La réponse à la requête marocaine renvoyée à une date ultérieure

Encore une fois, la requête marocaine d’adhésion à la CEDEAO, présentée en mars 2017, n’a pas été au menu du 53e sommet. En témoigne, la teneur du communiqué final ayant sanctionné les travaux.

Cette absence ne surprend plus. Rien qu’en 2018, l’organisation ouest-africaine a organisé, avant la réunion du 31 juillet, deux sommets extraordinaires. Le premier a eu lieu le 27 janvier à Addis-Abeba en marge de la Conférence des chefs d’Etats de l’Union africaine, alors le deuxième s’est déroulé à Lomé, le 14 avril, sans examiner la demande de Rabat.

On apprend également que du côté marocain, il n’y a eu point de mobilisation précédant la réunion de la CEDEAO du 31 juillet dans la capitale togolaise.

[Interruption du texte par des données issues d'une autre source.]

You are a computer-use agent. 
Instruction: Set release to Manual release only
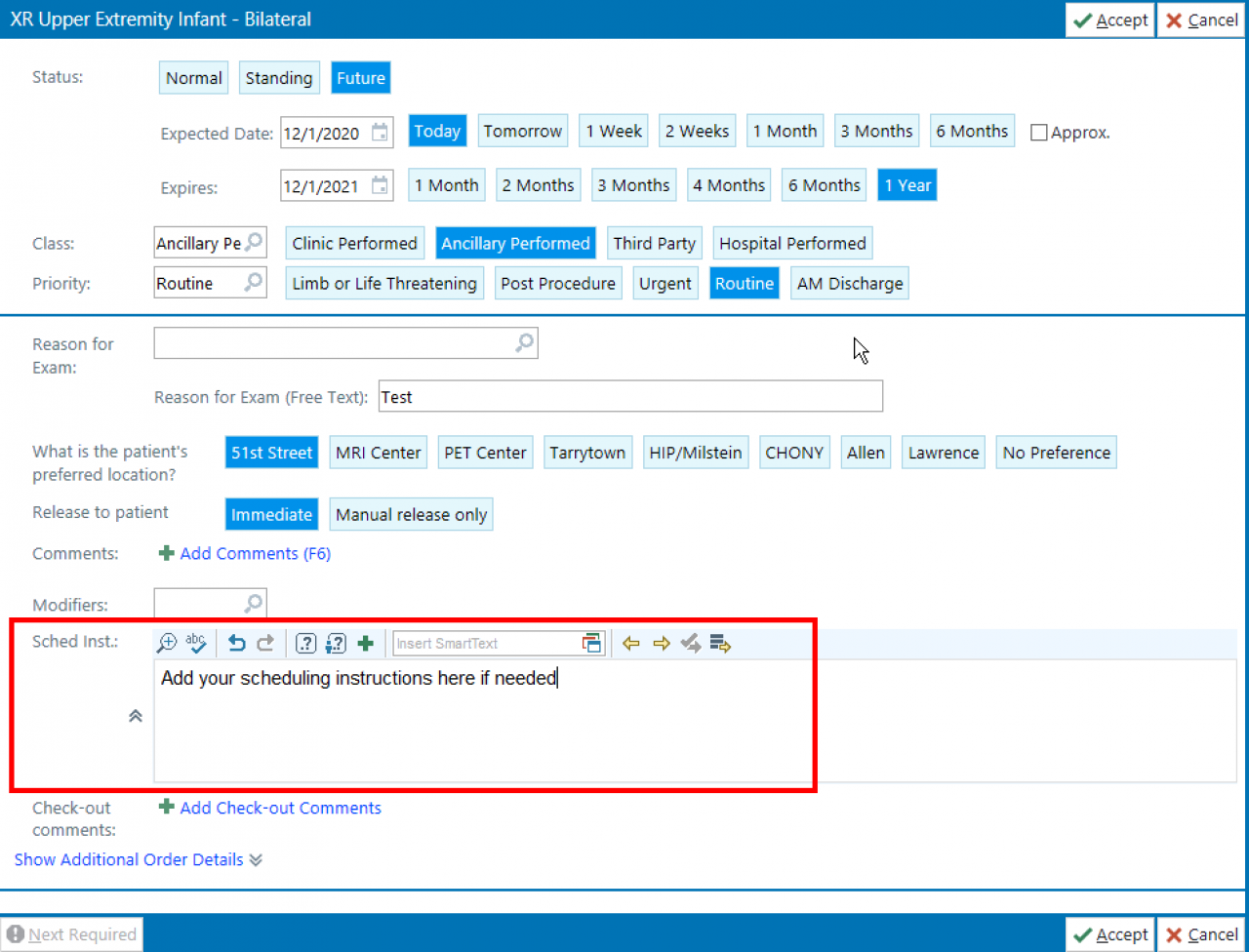(x=411, y=514)
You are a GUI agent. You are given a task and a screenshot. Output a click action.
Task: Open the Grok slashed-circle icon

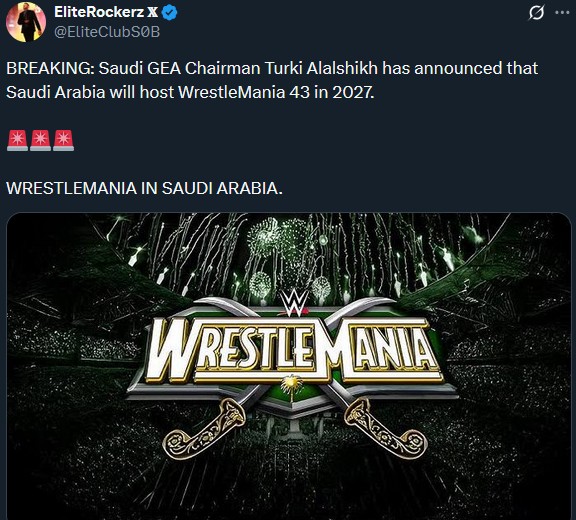[x=536, y=13]
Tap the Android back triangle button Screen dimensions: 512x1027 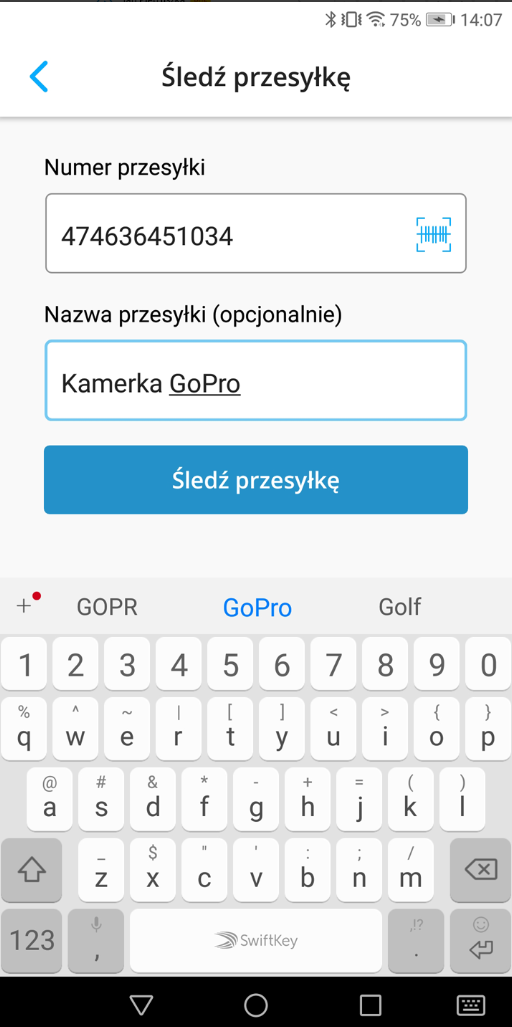pyautogui.click(x=141, y=1005)
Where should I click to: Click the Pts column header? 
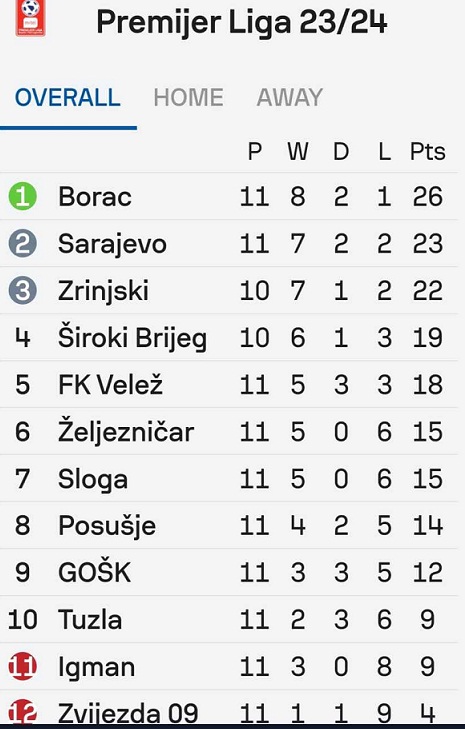coord(427,151)
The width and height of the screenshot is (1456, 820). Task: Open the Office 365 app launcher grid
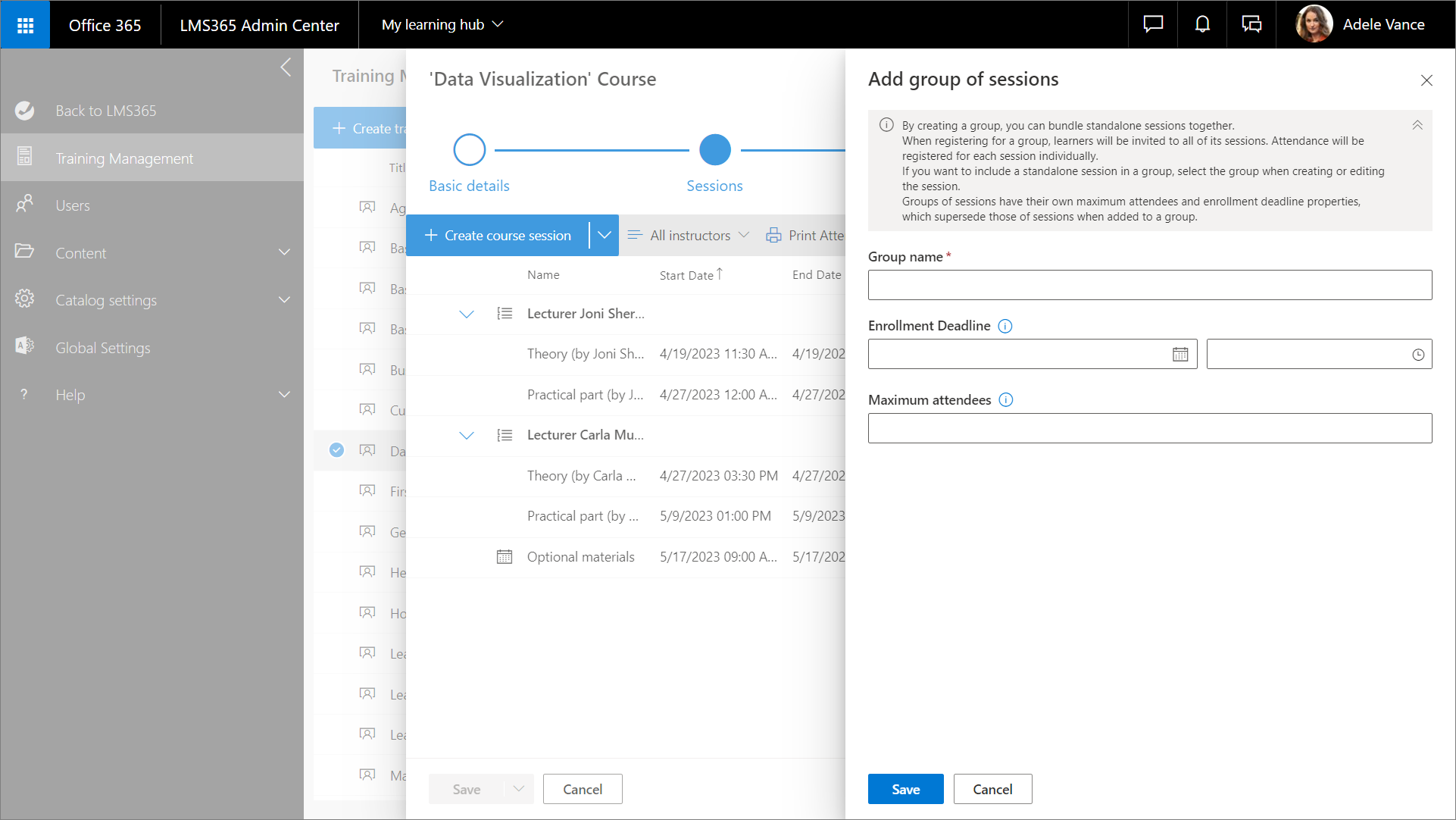point(25,25)
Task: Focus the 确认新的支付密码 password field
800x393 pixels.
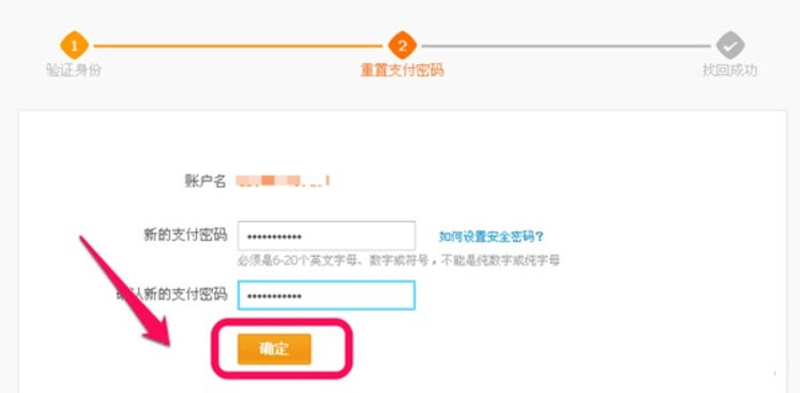Action: tap(327, 295)
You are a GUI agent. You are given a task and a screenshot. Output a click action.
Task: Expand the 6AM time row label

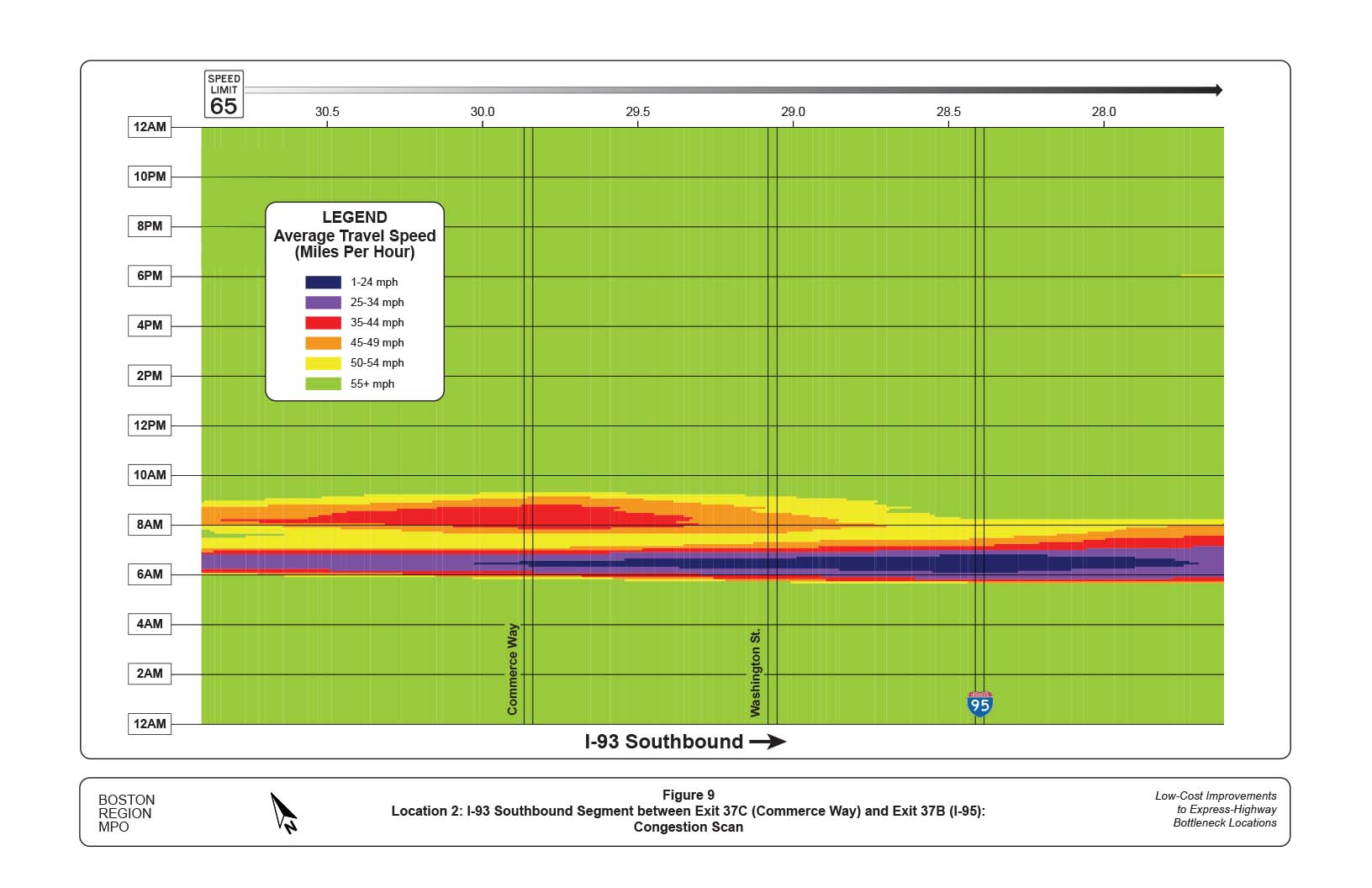[x=149, y=574]
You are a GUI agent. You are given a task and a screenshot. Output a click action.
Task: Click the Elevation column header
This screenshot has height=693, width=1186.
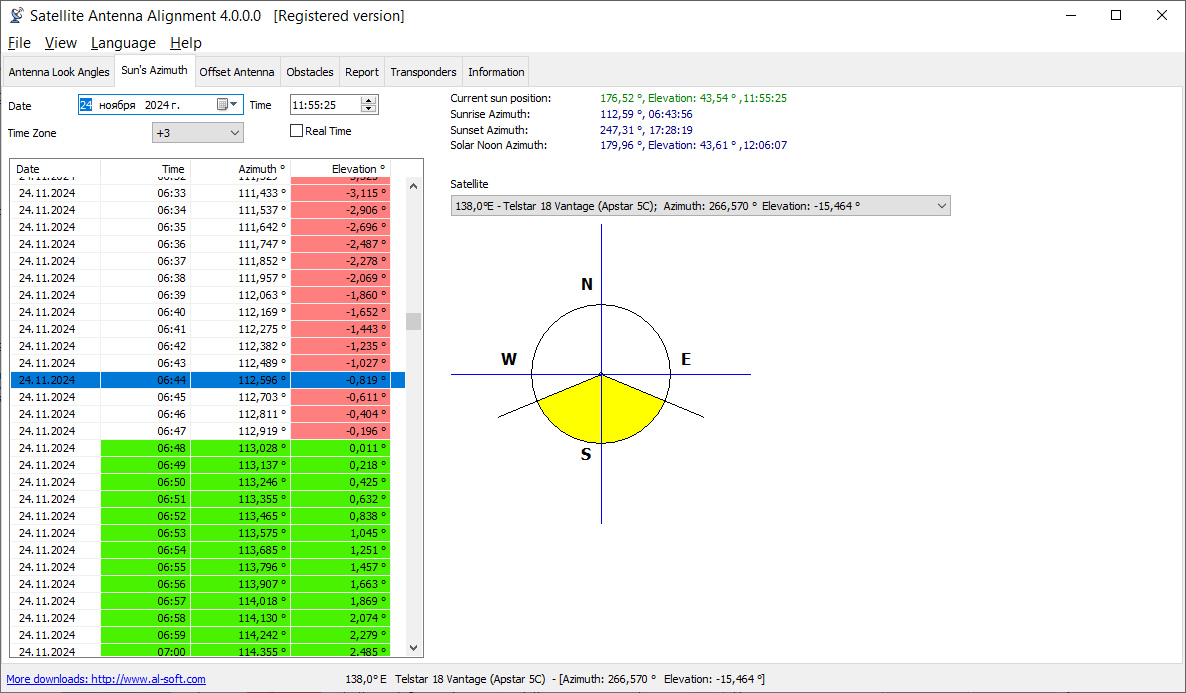pyautogui.click(x=340, y=169)
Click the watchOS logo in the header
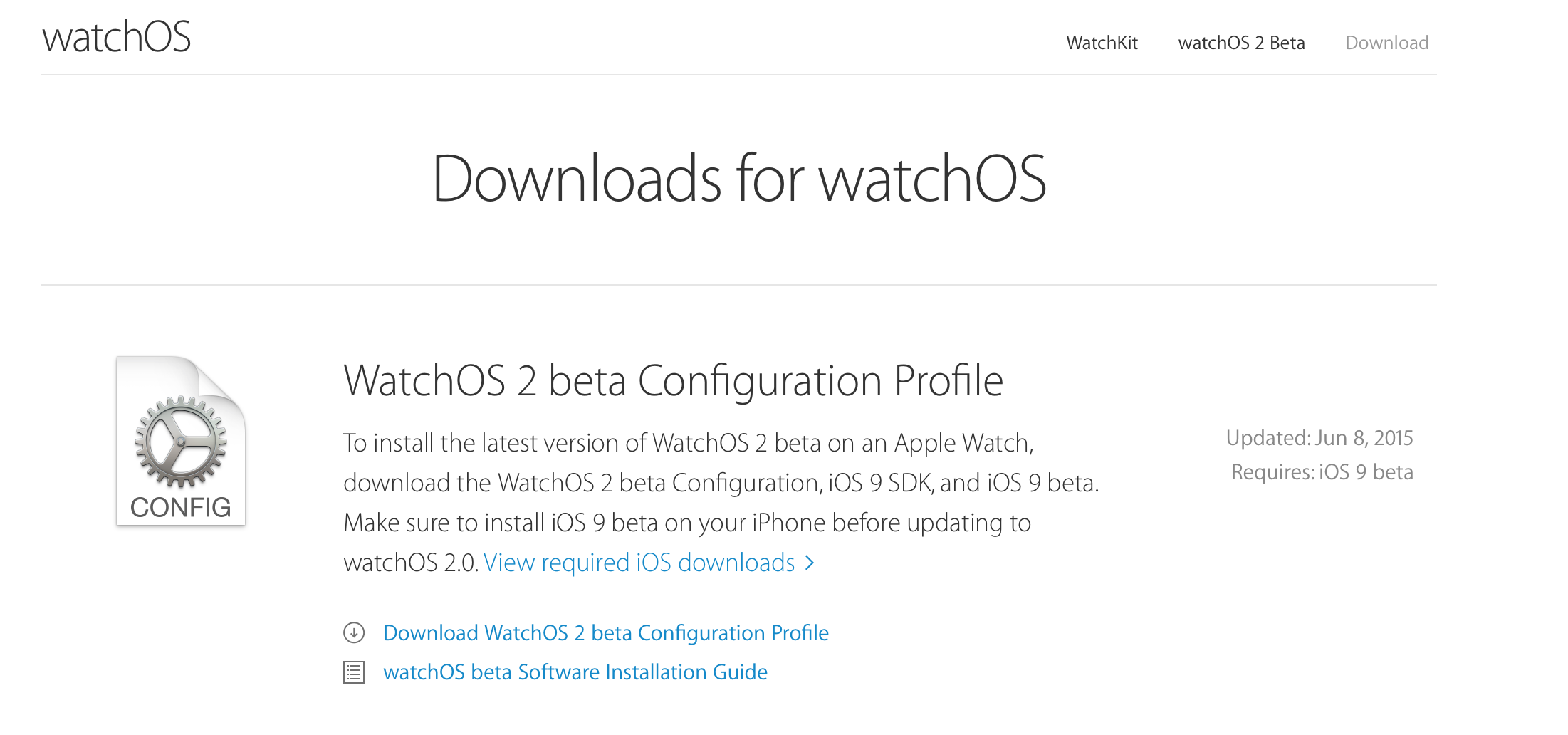This screenshot has height=735, width=1568. [117, 37]
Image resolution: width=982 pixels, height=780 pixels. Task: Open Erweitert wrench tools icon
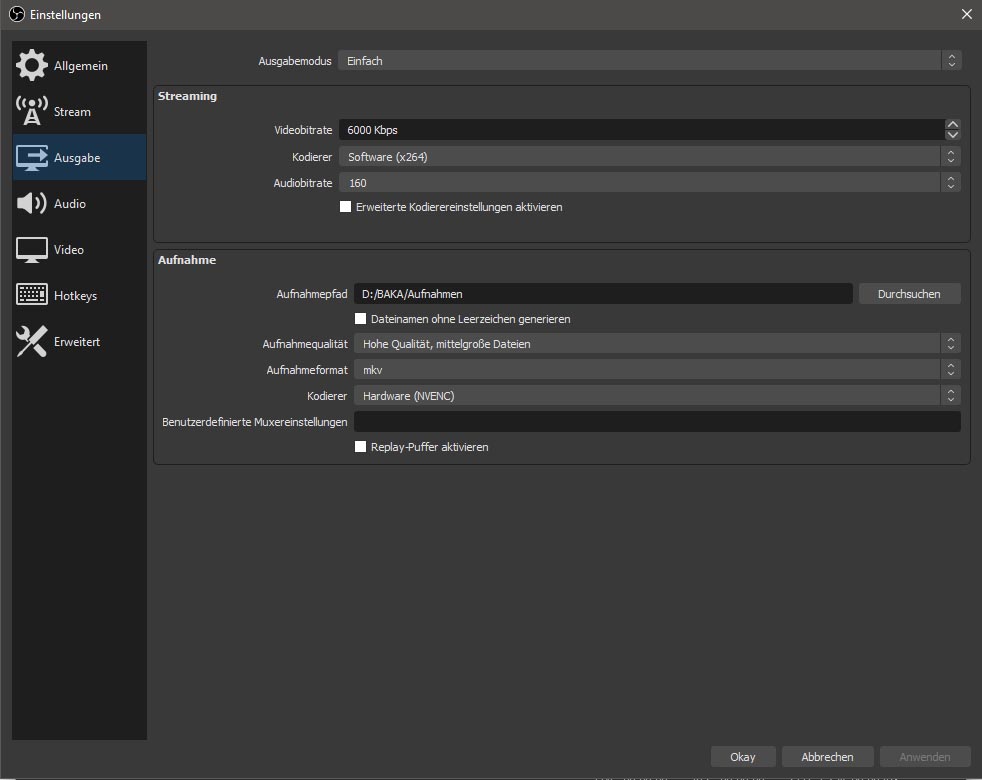coord(32,342)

Visiblement, on commence à accepter que l’adhésion au bloc régional est une affaire de longue haleine.

Le processus de l’intégration de la Tunisie au Marché commun de l'Afrique orientale et australe (COMESA) est à même de donner quelques leçons aux officiels marocains. Il a fallu attendre plus de deux années, ponctuées de quelques rebondissements, pour que Tunis soit enfin proclamé, le 18 juillet 2018, le 20e membre de la COMESA, alors qu'elle était espérée pour octobre 2017.

Le 53e sommet de la CEDEAO a connu l’élection de Muhammadu Buhari en tant que président de l’organisation pendant une année et l’installation officielle de l’Ivoirien Jean-Claude Kassi Brou, dans ses fonctions de président de la Commission de la CEDEAO. La prochaine conférence des chefs d'Etats est programmée en décembre prochain à Abuja.